───── SOURCE

Close to 90 tropical cyclones and storms occur each year. While the relationship between climate change and cyclone or hurricane activity is not quite understood, the use of climate models has helped uncover much about hurricane patterns to come.

In a new study, researchers used six Coupled Model Intercomparison Project 5 (CMIP5) global climate models, based on climate data from 1950 to 2005, to find out more about what other changes the global climate will endure and how this will affect the frequency of hurricanes.

Previous work has indicated that increases in the greenhouse gas content of the atmosphere increases the heat in the air, or enthalpy, and thus causes intense tropical cyclones. The stability of heat in the atmosphere is often kept constant by the evaporation of oceans and rainfall. This keeps the atmosphere's water content the same, and therefore its variances at equilibrium. However, when greenhouse gases, like carbon dioxide, enter the atmosphere, they make it warmer and less likely to cause low-level evaporation of bodies of water. As a result, the lack of equilibrium, as well as the higher heat in the atmosphere, creates cyclones.

As the planet warms, a 1979 study indicates that cyclone frequency and intensity will worsen as time passes.

The CMIP5 employed direct simulations of cyclones, downscaling these simulations to be representative of what happens during hurricanes and measuring environmental factors that allow for hurricanes and cyclones to develop. The researchers found a decrease in the frequency of weaker weather events, like rain fall, but an increase in high intensity cyclones, with much concurrent rain fall.

Cyclones often develop into hurricanes, as they are weaker versions of hurricanes. Cyclones are also usually the starting point for the development of a hurricane.

When the researchers ran the simulation for spans of time — representative of decades — the 21st century was noted to experience a total increase in the range of 10 to 40 percent. The data showed that 105 storms are predicted to occur each year by the year 2095.

──────────
───── DATA BLOCK

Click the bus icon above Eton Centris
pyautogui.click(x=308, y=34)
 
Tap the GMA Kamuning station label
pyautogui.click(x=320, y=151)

──────────

— INSTRUCTION 1 —
Quote the passage on tropical cyclones word for word from "As the planet" to "of a hurricane.".
— INSTRUCTION 2 —
Extend the passage on tropical cyclones, picking up after its final sentence.
The lines above have no connection to the passage on tropical cyclones.

— RESULT 1 —
As the planet warms, a 1979 study indicates that cyclone frequency and intensity will worsen as time passes.

The CMIP5 employed direct simulations of cyclones, downscaling these simulations to be representative of what happens during hurricanes and measuring environmental factors that allow for hurricanes and cyclones to develop. The researchers found a decrease in the frequency of weaker weather events, like rain fall, but an increase in high intensity cyclones, with much concurrent rain fall.

Cyclones often develop into hurricanes, as they are weaker versions of hurricanes. Cyclones are also usually the starting point for the development of a hurricane.

— RESULT 2 —
Not only will the frequency of dangerous storms increase, but so will their intensity and ability to cause serious damage. The Saffir-Simpson Hurricane Wind Scale measures how intense a storm is by its wind speed. This is measured off into categories, where category 1, as explained by the National Weather Service's National Hurricane Center, indicates "very dangerous winds will produce some damage" and the highest category 5 indicates that "catastrophic damage will occur." Categories 3 through 5 are considered major storm designations. The researchers also found a 40 percent increase in the occurrence of hurricanes of Saffir-Simpson category 3 and higher.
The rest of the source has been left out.